──────── DATASET RECORDS

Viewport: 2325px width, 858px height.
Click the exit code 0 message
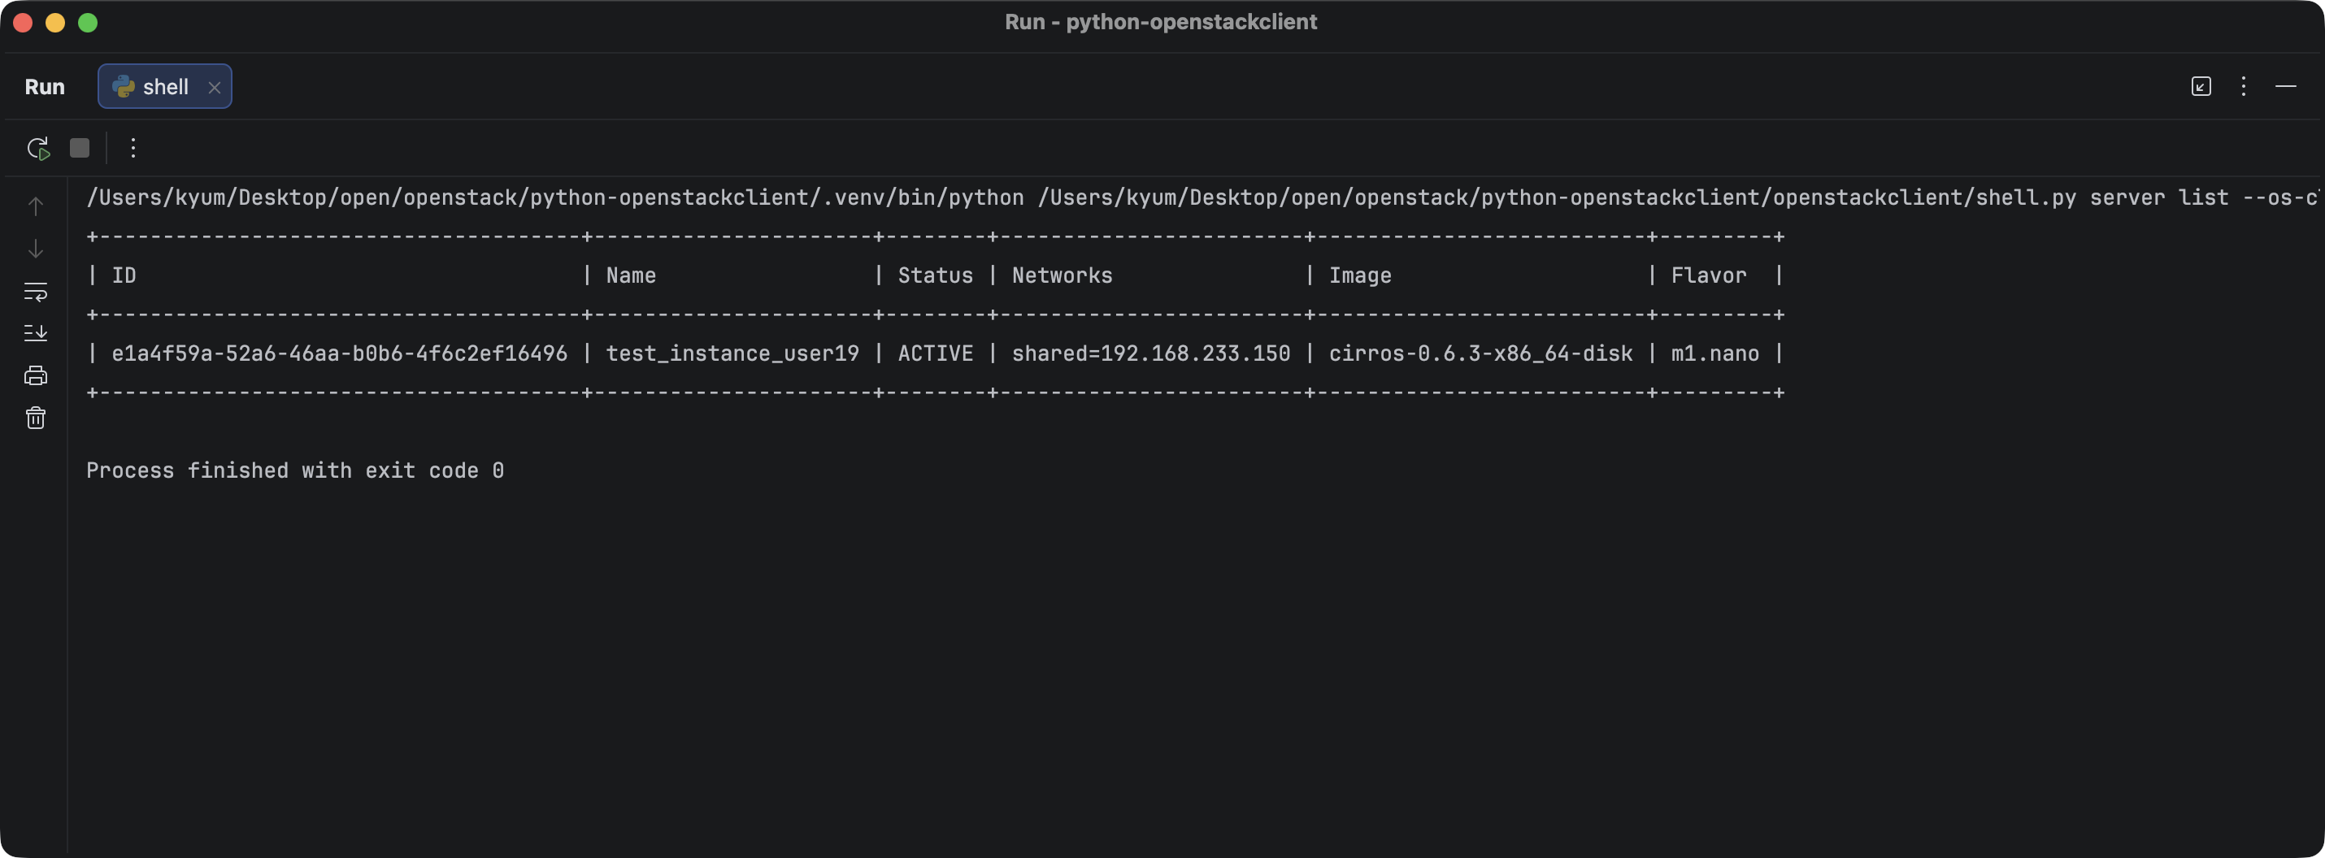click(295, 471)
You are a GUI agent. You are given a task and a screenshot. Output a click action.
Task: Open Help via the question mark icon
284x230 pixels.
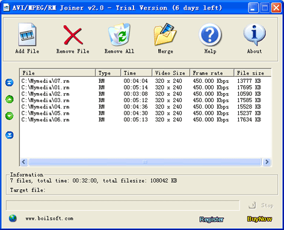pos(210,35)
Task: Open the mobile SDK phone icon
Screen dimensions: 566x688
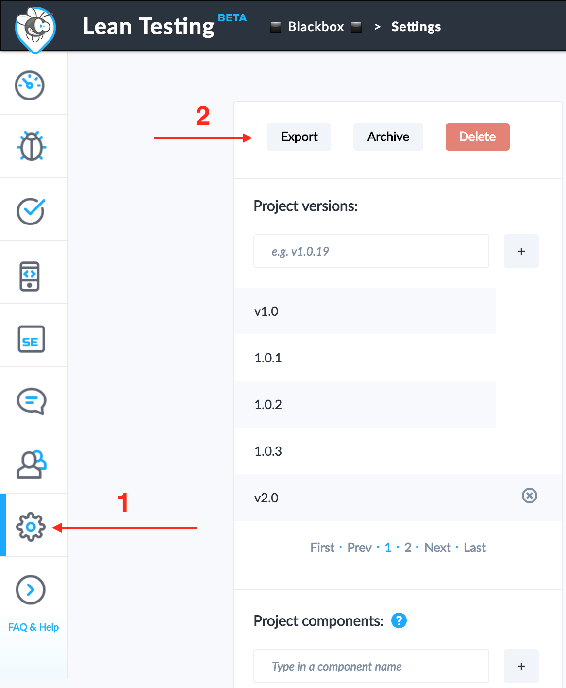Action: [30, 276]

────────────────
──────── DATASET RECORDS

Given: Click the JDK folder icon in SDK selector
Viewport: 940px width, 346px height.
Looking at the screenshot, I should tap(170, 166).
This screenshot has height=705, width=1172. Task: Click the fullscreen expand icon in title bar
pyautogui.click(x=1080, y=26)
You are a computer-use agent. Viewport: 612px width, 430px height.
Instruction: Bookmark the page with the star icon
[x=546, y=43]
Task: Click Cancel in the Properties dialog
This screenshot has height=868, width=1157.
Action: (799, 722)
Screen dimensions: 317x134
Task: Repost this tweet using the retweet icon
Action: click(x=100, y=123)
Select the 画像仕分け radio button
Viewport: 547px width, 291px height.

────────────────
──────── DATASET RECORDS

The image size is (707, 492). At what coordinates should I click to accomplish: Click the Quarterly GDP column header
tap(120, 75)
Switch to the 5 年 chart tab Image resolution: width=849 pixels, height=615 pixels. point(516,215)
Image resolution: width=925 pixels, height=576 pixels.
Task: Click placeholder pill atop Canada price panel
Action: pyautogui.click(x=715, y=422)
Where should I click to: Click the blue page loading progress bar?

────────────────

• **WORK ITEM**: The reply should consist solely of the lines above from the one that has "Instruction: Bookmark the" through the one that has "Viewport: 547px width, 291px height.", reproduced exactly.

• **TASK SOLUTION**:
Instruction: Bookmark the page with the star icon
[x=546, y=43]
Task: Click Cancel in the Properties dialog
This screenshot has height=868, width=1157.
Action: (799, 722)
Screen dimensions: 317x134
Task: Repost this tweet using the retweet icon
Action: click(x=100, y=123)
Select the 画像仕分け radio button
Viewport: 547px width, 291px height.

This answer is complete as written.